Here are some of the cool ways you can use your GoPro in the cold:

  • Ice skating: Mount the camera to yourself, using one of the body mounts (headband, helmet, Chesty, and so on), and get a fresh view of a day at the rink.
  • Sledding: Attach the GoPro to yourself or your sled to capture the sensation of flying down a snowy hill.
  • Snowboarding: You wear your GoPro with the helmet mount or on your back with the Seeker backpack. It provides three mounting options while carrying your stuff at the same time.
  • Skiing: Mount the camera on yourself or use the 3-way pole to produce your own exciting ski video. Other options include mounting your GoPro on the Seeker backpack or attaching it on your ski pole with the Pro Handlebar / Seatpost / Pole Mount.

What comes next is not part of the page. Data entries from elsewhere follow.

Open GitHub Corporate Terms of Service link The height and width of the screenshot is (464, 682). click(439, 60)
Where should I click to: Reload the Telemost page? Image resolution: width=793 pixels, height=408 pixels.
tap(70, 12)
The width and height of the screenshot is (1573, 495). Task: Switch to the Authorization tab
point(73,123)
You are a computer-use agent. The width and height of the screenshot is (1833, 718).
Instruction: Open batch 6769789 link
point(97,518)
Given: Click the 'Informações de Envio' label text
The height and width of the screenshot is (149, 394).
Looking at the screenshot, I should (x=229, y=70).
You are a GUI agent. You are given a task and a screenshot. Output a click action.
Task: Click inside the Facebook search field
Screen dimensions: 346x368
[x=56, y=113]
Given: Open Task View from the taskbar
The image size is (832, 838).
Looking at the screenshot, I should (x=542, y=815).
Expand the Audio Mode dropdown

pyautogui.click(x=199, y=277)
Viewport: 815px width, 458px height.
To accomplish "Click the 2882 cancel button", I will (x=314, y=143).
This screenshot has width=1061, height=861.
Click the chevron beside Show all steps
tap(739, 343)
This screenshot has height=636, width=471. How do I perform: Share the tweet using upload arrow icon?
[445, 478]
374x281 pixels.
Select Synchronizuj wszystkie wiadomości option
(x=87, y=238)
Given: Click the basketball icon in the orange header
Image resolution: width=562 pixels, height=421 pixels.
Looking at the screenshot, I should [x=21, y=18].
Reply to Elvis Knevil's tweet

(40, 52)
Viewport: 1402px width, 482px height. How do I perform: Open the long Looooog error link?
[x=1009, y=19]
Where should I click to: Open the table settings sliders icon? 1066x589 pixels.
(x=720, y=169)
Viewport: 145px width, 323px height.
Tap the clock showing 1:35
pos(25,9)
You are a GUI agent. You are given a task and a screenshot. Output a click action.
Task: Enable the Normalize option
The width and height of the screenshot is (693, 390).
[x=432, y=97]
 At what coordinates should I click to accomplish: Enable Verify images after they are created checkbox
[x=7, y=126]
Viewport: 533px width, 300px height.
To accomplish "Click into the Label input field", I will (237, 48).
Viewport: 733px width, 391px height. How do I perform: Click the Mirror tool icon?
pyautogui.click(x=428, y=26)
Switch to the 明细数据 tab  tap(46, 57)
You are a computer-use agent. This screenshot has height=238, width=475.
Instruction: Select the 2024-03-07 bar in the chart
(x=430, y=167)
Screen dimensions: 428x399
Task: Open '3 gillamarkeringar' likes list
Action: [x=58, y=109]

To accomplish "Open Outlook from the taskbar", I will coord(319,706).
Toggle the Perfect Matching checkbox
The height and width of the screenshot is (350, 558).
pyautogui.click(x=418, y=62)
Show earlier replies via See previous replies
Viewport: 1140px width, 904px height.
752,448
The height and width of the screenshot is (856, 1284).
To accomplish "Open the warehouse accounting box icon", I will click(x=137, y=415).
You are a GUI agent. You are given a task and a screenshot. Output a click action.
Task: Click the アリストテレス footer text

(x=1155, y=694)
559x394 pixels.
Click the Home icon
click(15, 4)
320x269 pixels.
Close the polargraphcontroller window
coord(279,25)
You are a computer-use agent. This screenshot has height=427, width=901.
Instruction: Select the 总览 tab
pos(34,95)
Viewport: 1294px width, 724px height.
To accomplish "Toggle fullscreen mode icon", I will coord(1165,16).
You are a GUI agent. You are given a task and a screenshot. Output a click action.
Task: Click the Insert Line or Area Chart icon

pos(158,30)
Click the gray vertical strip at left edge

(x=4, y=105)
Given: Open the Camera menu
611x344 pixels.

  • Snow tubing: The helmet or headband mounts work great for this purpose, letting you capture the rush of going down the mountain. Shoot the scenery, or turn the camera around to record your buddy's expression.
  • Put it on a RVC: Some radio-controlled vehicles are powerful enough to trudge through the snow. For the figure shown, one of the adhesive mounts was attached to the vehicle, then the camera was slid into the mount. For stabilized footage, use the Karma Grip gimbal to create amazing footage.
  • Snowman time-lapse: Mount the GoPro nearby and get to work on Frosty. You can mount the camera to a tree or use the tripod mount. Later, over hot chocolate, watch your hour-long effort in 45 seconds. You can also mount the GoPro on a warm day to capture the hours-long melting process in less than a minute. Use a portable power pack for longer durations.
This snow scene was captured at ground level.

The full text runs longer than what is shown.